Januar ’24

Krank


Meine Frau turnt im Pilates, wir Männer warten in der Küche, alle recht adrett angezogen, weil man ja eine Falle machen will, wenn Besuch kommt. Zwei junge Katzen jagen einen Stoff-Spongebob durch die Wohnung. Sie schubsen ihn abwechselnd und glauben dann naiv, er lebe.

Das Telefon klingelt: Er sei krank! Herr Gubser, der heute unsere Männergruppe mathematisch hätte auf Linie bringen sollen, entschuldigt sich. Er merkt es selbst. Ein sich krankmeldender Krankenkassenvermittler verliert an Glaubwürdigkeit. Ich beruhige ihn. Er soll sich auskurieren und wir fänden einen neuen Termin. Ich meine den Ton gut getroffen zu haben: Bedauern gezeigt, aber trotzdem eine Spur Vorfreude in die Stimme gelegt. Seine Assistentin Patricia Rojas wolle bei diesem ersten Mal auch nicht kommen, so ganz alleine. Ich drücke Verständnis aus und freu mich über den Ausdruck «Bei diesem ersten Mal». Tönt vielversprechend, eher nach einer vertiefenden mathematischen Trainingsserie als nach einem schmalen Kurzinput.

Heinz, Mark und ich sitzen also in unserer Küche, viel zu viel Läderach-Schoggi auf dem Tisch und doppelt so viele Vollkorngipfel wie jetzt nötig. Die Bereitschaft zum mathematischen Rundumservice, vermittelt durch einen Könner, schwebt atmosphärisch im Raum. Ich breche mir etwas von der Weissen mit Pistazie ab. Im Wohnzimmer drüben scheppert es. Die Topfpflanze hat ihre Vertikalausrichtung verloren und liegt flach auf dem Parkett. Katze Eins war’s. Ich stell das Grünzeug wieder auf. Weil sich keiner von uns inhaltlich vorbereitet hat, mäandern wir thematisch im Vakuum rum. Als ich erzähle, dass wir eine neue Playstation hätten, mein Sohn mich aber wie einen mental Zurückgebliebenen behandelt, wenn ich versuche, ein wenig mitzuspielen, fangen die beiden andern Feuer. Das Alternativprogramm ist geklärt.

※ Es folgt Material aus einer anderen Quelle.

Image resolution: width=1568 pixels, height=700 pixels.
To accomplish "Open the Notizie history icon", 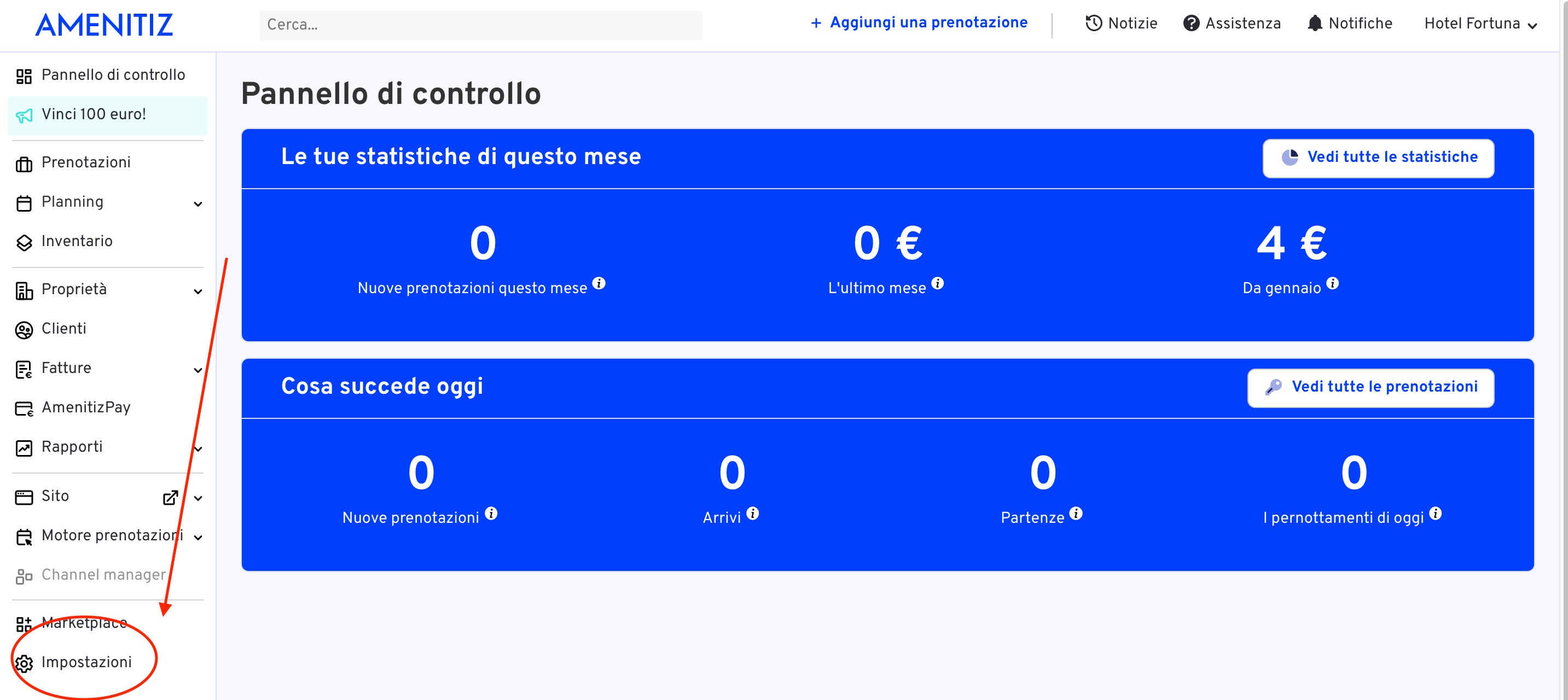I will point(1093,23).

Wir verschieben Gipfelis, Schoggi und uns ins Wohnzimmer. Marc übernimmt den Lead, weil er das Zeugs in seiner Jugend mal bis zur finalen Verblödung gebincht habe, wie er es nannte. Jeder kriegt einen Controller. Autorennen. Marc ist uns in den ersten Runden haushoch überlegen. Aber er behandelt uns fürsorglich, um Welten besser als es mein Sohn tat. Er vermittelt uns einige Tricks und zeigt mit glänzenden Augen, wie wir die Autos tunen können. Unser Abstand auf Marc wird kürzer. Katze Zwei springt am Fernseher hoch und schlägt nach Marcs Audi Quattro. Den Rest des Morgens wird sie im Bad verbringen müssen, mit dem Sponge-Bob, den darf sie schlagen. Alles in allem ein wunderbarer Morgen. Kurz vor der Rückkehr meiner Frau wird säuberlichst retabliert. Sie muss nicht alles erfahren. Aber wir finden einstimmig, dass uns eine zweite Pilatesstunde meiner Frau pro Woche sehr gut täte. Bald hat sie Geburtstag. Wir betreiben zu dritt ein kurzes Crowdfunding, ich werd dann noch die Karte schreiben.